The NRC’s captains have welcomed the addition of some experimental rules into the competition this year.
Kicking off on Saturday, the 2019 NRC will have a rugby league-style 50-22/22-50 kicking rule and introduce a line dropout when the ball is held up over the line.
The latter rule is one that should excite plenty of forwards after years of heading to five-metre scrums after stopping a try over the line.
Teams won't have to take the dropout under the posts either, in contrast to rugby league, giving them the chance to exit their defensive zone immediately.
NSW Country captain Ned Hanigan said it would be a positive move for defending teams, especially.
“That's always been a bit of a questionable rule - you hold them up over the line and they get a five-metre scrum, which straight away puts the pressure back on you,” he said.
“This way it’s a quick hold up, get the ball back, kick to buggery down the field and yeah, so it'll be a bit exciting, it'll open the game up.”
Interestingly, Rugby Australia’s director of rugby Scott Johnson was the man who first posed that law variation, at World Rugby’s laws committee.
“Scott Johnson is our representative on that group, and he is particularly good in that space, like he really wants to innovate and see the game really move,” Rugby AU CEO Raelene Castle said.
“So he is quite a leader in that group, probably less conservative than some of our northern hemisphere friends.
He is a real fan of the 50-22, and it was his initiative the drop-out after the held-up over the line.
“That was something he really pushed for at World Rugby.”
Castle said the NRC was the perfect environment for testing new rules, with the aim to open up the flow of the game.
“The whole point of the trial is so they can look at it in a competition like this, and make sure it doesn’t open up opportunities in other areas of the game,” she said.
“Because sometimes when you change a law here, this happens over there and then you end up with unfortunate consequences.
“So trialling it makes sure when you put into into Super Rugby and Test rugby you are really sure it is the right law change.”
Brisbane City skipper Fraser McReight is certainly hoping the law variations open the matches up more this year.
The 50:22 kicking law is aimed at forcing players to drop out of the defensive line to prevent their opponents from kicking into touch, opening up more space across the field.

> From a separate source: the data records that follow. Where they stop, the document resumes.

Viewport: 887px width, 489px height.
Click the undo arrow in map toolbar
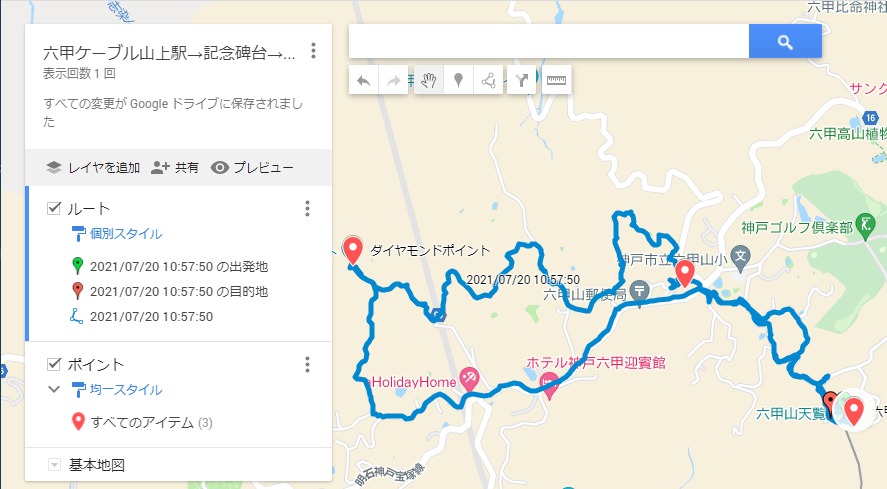(x=364, y=81)
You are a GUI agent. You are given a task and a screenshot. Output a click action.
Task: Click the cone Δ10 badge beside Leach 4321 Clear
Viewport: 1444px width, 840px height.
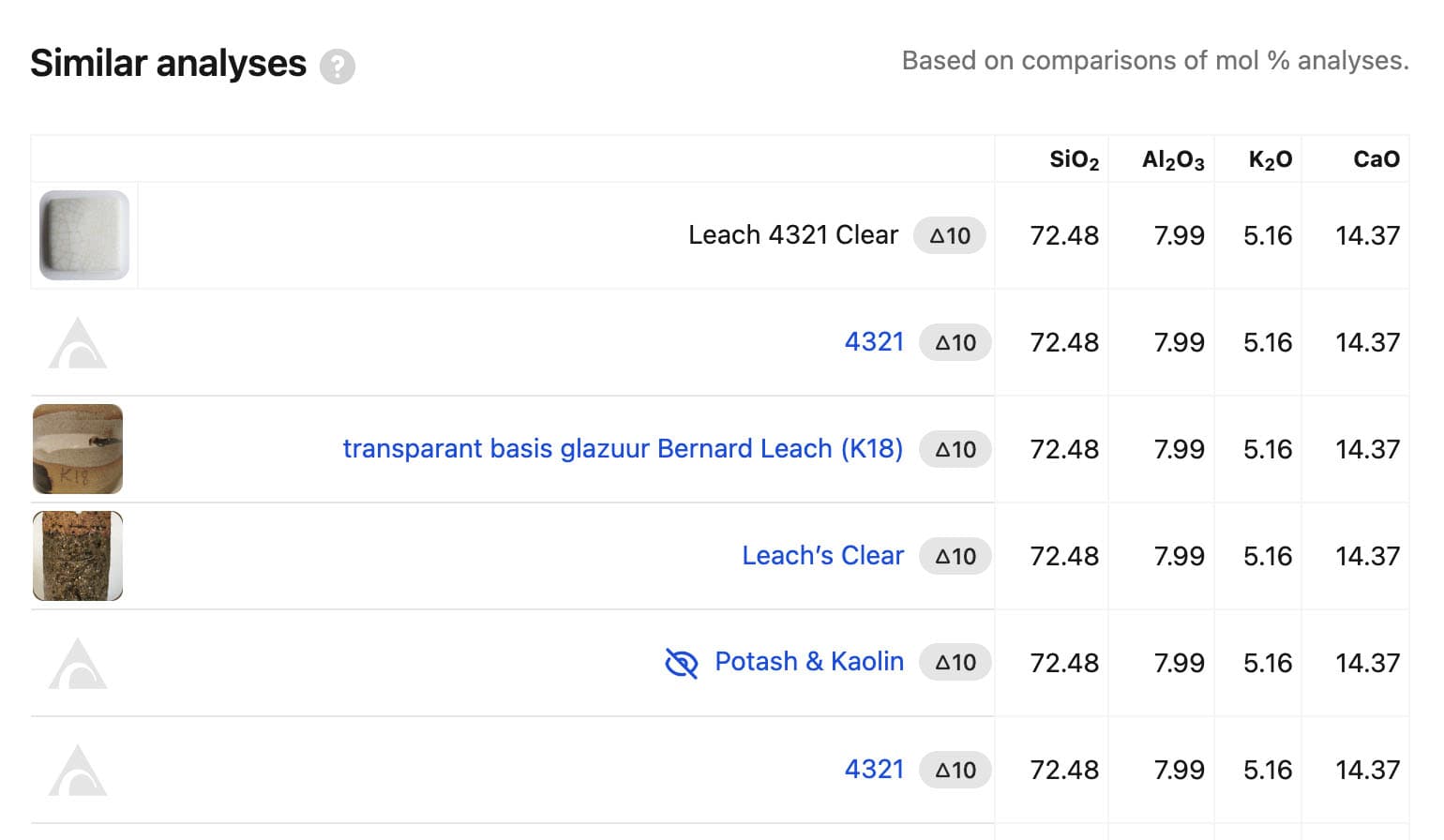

“I think I can see this year it's going to be a very high-scoring NRC but it's not going to be five-metre scrums, scrum, scrum, scrums, penalty try.
“It's going to be held them up, kick the ball up, attacking rugby,” he said.
“We like that and it's rewarding because the best thing about rugby is not just the scrums and the mauls but for me, I love the running, I love the tackling, love the openness and the freedom of the game, that's what this NRC season's going to do so I can't wait to get stuck in.”
The new 50-22 rule will give teams an attacking lineout should they kick from their own half and the ball bounces into touch in their attacking 22 or if they boot the ball from their own 22 beyond halfway.
Sydney captain Lalakai Foketi said he felt it would be an easy one to adapt to given how many players have grown up watching or playing rugby league
"I guess my first option would be to run it but I think it's great, it's pretty smart, get rewarded for good play," he said.
"If we get into that right position on the field, I'm sure that boys will do that and see what happens. We get a lineout in their 22, hopefully we can counter on that.
"Everyone watches rugby league here and I'm sure most of them have grown up playing rugby league so again talking to a couple of the boys like Will Harrison and that about the kicking rules, they're loving it so I'm sure if we're in our 50 and we've got a four on two they'll still kick it into the 22.
The NRC kicks off on Saturday August 31 with NSW Country Eagles hosting the Sydney Rays at Apex Oval, Dubbo.